[EXERCISE PASSAGE]
>>

Reputation: 1246
I have the following np array:
[['ID1', 922.63, 'Product 1'],
['ID1', 1001, 'Product 2'],
['ID1', 800, 'Product 1'],
['ID1', 922.63, 'Product 1'],
['ID1', 1001, 'Product 2'],
['ID2', 800, 'Product 1'],
['ID2', 922.63, 'Product 1'],
['ID2', 1001, 'Product 2'],
['ID3', 800, 'Product 1'],
['ID3', 700.63, 'Product 1'],
['ID3', 1200, 'Product 2'],
['ID3', 850, 'Product 1']]
The '2nd column' ($ amount) is what I care about. I want to build a histogram of product 1 and product 2, but I want the bins to be sized by 100. The actual data set I'm using has 75K rows and values that range from $1 to $200000. I want to automatically create these 'buckets' for the values and then build a histogram.
I thought it would be easy to find info on this using either pandas or numpy but I am either a newb and not able to understand other 'similar' solutions, or am just not finding what I'm looking for. Seems like it should be straight forward.
Upvotes: 0
Views: 3989
Reputation: 17506
You can get a histogram by turning your data into a pandas.DataFrame
:
a = [['ID1', 922.63, 'Product 1'],
['ID1', 1001, 'Product 2'],
['ID1', 800, 'Product 1'],
['ID1', 922.63, 'Product 1'],
['ID1', 1001, 'Product 2'],
['ID2', 800, 'Product 1'],
['ID2', 922.63, 'Product 1'],
['ID2', 1001, 'Product 2'],
['ID3', 800, 'Product 1'],
['ID3', 700.63, 'Product 1'],
['ID3', 1200, 'Product 2'],
['ID3', 850, 'Product 1']]
q=pd.DataFrame(a,columns=['id','price','product'])
q.hist(column='price',bins=100)
You can specify the number of bins you want with the bins
parameter:
q.hist(column='price', bins=100)
If you want to group it by product use the by
parameter:
q.hist(column='price', bins=100,by='product')
Upvotes: 4

<<

[REQUIRED ACTIONS]
(a) In the histogram thread, how many rows does the asker's actual data set have?
(b) Please reproduce the part of the histogram thread starting at "q.hist(column='price',bins=100)" and ending at "q.hist(column='price', bins=100,by='product')".

[RECORDED INFORMATION]
>>

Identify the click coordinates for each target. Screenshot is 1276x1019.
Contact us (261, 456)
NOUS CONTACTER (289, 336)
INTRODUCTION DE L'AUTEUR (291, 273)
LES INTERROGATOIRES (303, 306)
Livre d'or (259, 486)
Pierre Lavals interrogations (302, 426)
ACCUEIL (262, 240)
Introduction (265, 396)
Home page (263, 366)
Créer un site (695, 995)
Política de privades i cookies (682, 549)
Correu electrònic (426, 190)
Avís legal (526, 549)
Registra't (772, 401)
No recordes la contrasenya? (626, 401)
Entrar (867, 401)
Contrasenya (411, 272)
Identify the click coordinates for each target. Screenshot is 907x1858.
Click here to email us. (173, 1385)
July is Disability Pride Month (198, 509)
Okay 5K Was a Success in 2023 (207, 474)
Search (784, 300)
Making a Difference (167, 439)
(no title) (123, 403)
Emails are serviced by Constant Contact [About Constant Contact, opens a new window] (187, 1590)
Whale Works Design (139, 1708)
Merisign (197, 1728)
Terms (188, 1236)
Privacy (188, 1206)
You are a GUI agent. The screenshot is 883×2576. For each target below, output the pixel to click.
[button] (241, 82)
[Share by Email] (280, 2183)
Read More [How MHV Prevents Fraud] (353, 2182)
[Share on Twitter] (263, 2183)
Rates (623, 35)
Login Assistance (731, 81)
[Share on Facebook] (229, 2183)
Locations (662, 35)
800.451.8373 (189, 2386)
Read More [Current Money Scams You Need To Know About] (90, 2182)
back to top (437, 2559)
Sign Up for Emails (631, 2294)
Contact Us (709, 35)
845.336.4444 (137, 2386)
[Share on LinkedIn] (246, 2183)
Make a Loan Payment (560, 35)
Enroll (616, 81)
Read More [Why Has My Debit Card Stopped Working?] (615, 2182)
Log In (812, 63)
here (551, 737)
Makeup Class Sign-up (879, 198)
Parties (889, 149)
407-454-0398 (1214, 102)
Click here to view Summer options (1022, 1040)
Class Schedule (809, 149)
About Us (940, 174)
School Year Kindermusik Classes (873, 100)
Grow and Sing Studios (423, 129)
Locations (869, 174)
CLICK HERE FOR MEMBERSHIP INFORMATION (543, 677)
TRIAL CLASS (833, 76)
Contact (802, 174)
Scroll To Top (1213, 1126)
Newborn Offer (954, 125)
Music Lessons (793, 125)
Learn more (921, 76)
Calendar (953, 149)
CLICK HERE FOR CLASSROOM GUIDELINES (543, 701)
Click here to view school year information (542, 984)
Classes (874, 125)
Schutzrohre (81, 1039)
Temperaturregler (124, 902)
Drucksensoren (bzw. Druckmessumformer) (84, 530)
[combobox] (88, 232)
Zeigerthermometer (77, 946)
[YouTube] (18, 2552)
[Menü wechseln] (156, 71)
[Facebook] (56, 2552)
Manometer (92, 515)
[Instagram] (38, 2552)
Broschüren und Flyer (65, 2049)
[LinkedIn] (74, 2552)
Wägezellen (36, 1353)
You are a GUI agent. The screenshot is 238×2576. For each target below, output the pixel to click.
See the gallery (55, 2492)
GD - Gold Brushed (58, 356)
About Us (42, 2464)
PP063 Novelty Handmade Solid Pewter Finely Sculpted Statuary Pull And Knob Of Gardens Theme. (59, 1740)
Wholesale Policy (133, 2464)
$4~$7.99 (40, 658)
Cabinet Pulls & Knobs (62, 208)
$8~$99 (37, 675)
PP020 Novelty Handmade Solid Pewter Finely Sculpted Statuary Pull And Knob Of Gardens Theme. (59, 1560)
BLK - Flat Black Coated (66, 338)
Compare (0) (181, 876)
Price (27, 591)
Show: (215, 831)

<<

[ANSWERS BELOW]
(a) 75K rows.

(b)
q.hist(column='price',bins=100)
You can specify the number of bins you want with the bins
parameter:
q.hist(column='price', bins=100)
If you want to group it by product use the by
parameter:
q.hist(column='price', bins=100,by='product')